Although reliable thermometry stability was achieved in 96% of the voxels located on the myocardium, the region near the liver-heart-lung interface remained prone to stronger spatial and temporal susceptibility variations that lead to higher temperature standard deviation σT (>7 °C). Such an observation was already reported in previous studies [1315]. Further improvement in image processing might compensate for this artifact to retrieve accurate temperature measurements in this area.

The proposed CMR thermometry method needs to be evaluated on patients suffering from cardiac arrhythmia. Under these conditions, synchronization between the image acquisition and the ECG may be prone to errors and increased temperature uncertainty. Unobserved cardiac contraction pattern during the learning step may be difficult to compensate and justify further investigations and optimization of correction algorithms.

Echo-navigator based slice tracking was assumed to fully correct for through-plane respiratory motion. However, free-breathing patients could present more erratic respiratory motion than healthy volunteers and mechanically ventilated animals. The performance of the slice following should be evaluated under such conditions. The implementation of simultaneous active catheter tracking [32, 33] and RFA could address this limitation with a slice always positioned on the catheter tip during CMR thermometry.

The first results of thermometry stability on the RV of healthy volunteers are promising for future monitoring of RFA in this ventricle. However, the spatial resolution remains insufficient for atrial RFA considering the thickness of the atrial wall (~2-3 mm). Recently, the use of endovascular coils embedded in the catheter was proposed and may be explored to achieve high spatial resolution [34, 35] for monitoring temperature change in the atria.

The current MR-compatible catheters did not allow precise EP recording during RFA during CMR, due to perturbation induced by CMR gradient switching. Only two contact EP electrodes were available close to the catheter tip due to the presence of MR receiver coils, providing limited contact EP measurements.
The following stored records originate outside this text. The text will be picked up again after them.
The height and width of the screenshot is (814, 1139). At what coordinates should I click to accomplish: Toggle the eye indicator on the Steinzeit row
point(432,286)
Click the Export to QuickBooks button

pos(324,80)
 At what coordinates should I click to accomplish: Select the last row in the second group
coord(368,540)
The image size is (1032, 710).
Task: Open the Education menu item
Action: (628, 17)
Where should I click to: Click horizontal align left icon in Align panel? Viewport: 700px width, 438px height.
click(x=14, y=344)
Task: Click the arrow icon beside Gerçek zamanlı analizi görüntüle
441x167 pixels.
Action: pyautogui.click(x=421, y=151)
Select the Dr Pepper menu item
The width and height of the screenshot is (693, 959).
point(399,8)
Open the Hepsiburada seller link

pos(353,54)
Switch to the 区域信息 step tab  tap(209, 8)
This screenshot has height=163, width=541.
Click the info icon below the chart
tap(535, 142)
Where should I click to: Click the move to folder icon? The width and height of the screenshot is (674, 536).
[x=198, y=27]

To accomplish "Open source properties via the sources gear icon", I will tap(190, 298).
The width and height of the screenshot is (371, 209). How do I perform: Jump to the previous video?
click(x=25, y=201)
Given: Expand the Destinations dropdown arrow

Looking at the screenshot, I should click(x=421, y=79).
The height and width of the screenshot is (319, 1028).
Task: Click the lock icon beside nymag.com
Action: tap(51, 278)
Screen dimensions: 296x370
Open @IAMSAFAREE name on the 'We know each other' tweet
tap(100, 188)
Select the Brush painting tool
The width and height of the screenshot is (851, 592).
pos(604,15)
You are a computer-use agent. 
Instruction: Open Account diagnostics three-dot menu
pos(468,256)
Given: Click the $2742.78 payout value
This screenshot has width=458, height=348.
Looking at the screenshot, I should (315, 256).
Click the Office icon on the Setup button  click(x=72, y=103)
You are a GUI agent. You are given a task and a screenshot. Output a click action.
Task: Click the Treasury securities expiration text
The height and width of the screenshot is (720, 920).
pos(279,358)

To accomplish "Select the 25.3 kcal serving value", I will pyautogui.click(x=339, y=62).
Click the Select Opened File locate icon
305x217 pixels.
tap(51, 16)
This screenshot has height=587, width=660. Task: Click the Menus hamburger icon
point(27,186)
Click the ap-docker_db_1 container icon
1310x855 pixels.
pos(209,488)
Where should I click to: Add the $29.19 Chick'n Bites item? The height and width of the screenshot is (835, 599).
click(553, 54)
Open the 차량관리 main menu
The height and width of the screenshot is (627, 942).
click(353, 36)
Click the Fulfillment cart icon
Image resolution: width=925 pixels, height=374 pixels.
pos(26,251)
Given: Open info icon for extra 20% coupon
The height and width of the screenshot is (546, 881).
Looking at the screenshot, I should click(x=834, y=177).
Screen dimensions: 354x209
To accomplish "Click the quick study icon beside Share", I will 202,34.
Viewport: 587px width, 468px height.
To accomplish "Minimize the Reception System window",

Thus, improvement of catheter design and associated instrumentation is also mandatory before clinical evaluation.

Conclusion

This study demonstrates that reliable thermometry can be achieved online on both ventricles using a multi-slice fast imaging sequence combined with slice tracking for respiratory motion compensation. In addition, the thermal dose mapping is highly correlated with post-ablation 3D T1-w images that were also correlated with actual lesion sizes measured at gross pathology. This real-time thermal dosimetry may provide guidance during RF delivery and therefore improve safety and efficacy of catheter ablation.